The reform gives permanent tax cuts to corporations, and temporary cuts to individuals expiring in 2027.

The Democrats say the Republicans are giving a huge gift to corporations and the wealthy while driving up the federal debt.

Two Fordham University law professors write in the NY Times that, “The deficit-increasing bill that resulted tilts heavily toward the very rich, financing tax cuts on the backs of future generations. These policies not only face the risk of being undone by a future Democratic majority, but also could indeed prove to be so lopsided as to alienate the more centrist of Republicans.”

But House Speaker Paul Ryan said, “Today, we are giving the people of this country their money back.”

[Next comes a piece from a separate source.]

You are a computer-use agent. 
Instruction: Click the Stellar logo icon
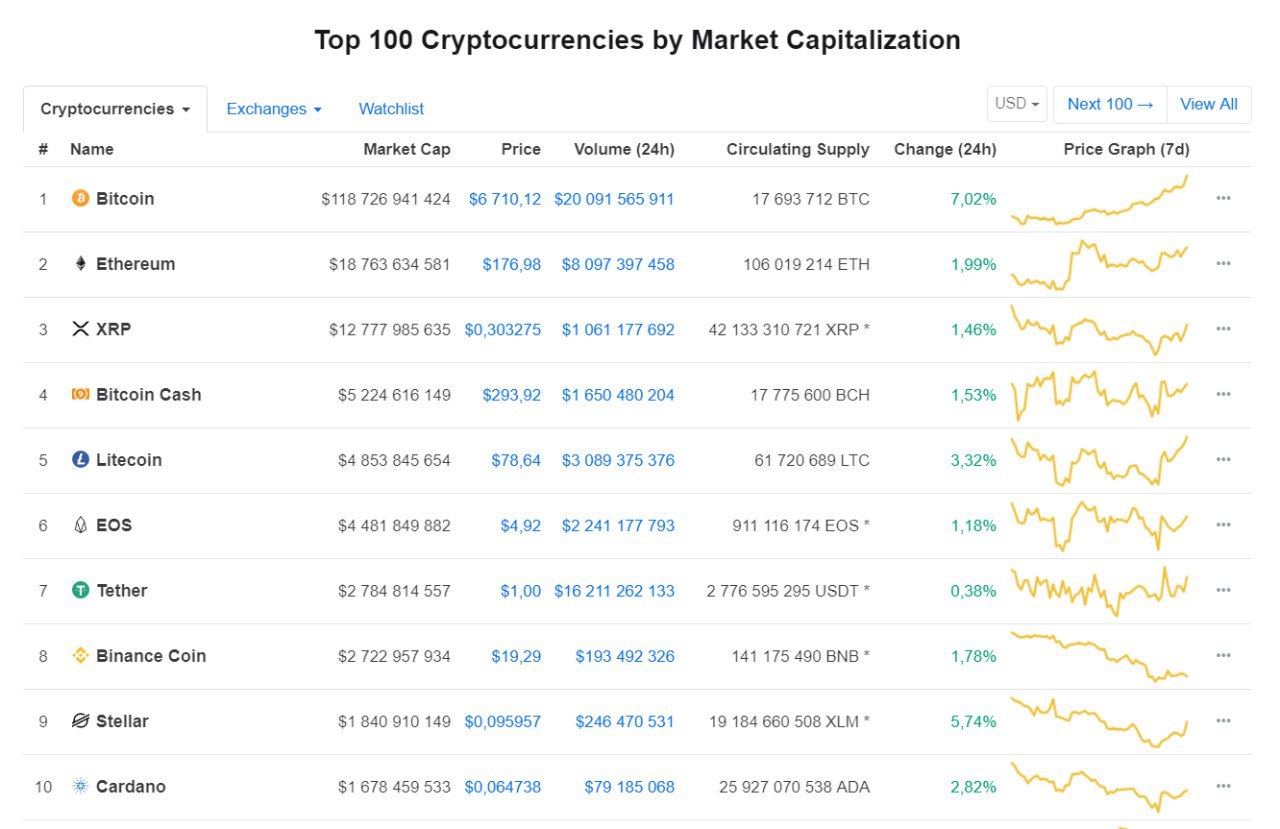pos(81,721)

The Numbers: President Trump’s approval rating is 35 percent, down from 45 percent in March, according to a new poll from CNN.

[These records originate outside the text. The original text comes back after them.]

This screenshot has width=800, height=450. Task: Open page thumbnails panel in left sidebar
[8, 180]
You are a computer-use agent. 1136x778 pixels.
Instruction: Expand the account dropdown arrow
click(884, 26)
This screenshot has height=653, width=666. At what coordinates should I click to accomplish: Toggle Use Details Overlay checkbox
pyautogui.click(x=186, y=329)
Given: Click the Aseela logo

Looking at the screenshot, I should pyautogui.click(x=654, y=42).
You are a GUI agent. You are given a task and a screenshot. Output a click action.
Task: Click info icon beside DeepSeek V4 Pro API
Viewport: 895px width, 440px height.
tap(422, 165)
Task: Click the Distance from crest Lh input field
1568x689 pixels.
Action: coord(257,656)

Trump still has 85 percent approval among Republicans, but just 33 percent with independents, and 4 percent among Democrats.

Averaging major polls, the fivethirtyeight blog gives Trump a 37.1 percent approval rating, and 57.4 disapproval.

The Apple Doesn’t Fall: Speaking at a gathering of young conservatives in West Palm Beach, Donald Trump Jr. repeated his father’s campaign claim that the American system is rigged. But Junior ratcheted it up a notch, suggesting that there’s a conspiracy against his father.  Speaking about the Special Counsel’s investigation he said, “My father talked about a rigged system throughout the campaign, and people were like, ‘Oh, what are you talking about?’ But it is. And you’re seeing it.”

Then he said, “There is and there are people at the highest levels of government that don’t want to let America be America.”

The Payoffs: Over the four years between 2008 and 2012, congressional offices shelled out $342,225 to settle sexual harassment and a variety of discrimination complaints, according to The Congressional Office of Compliance.

The settlements were paid with taxpayer money. The COC did not list individual names and numbers.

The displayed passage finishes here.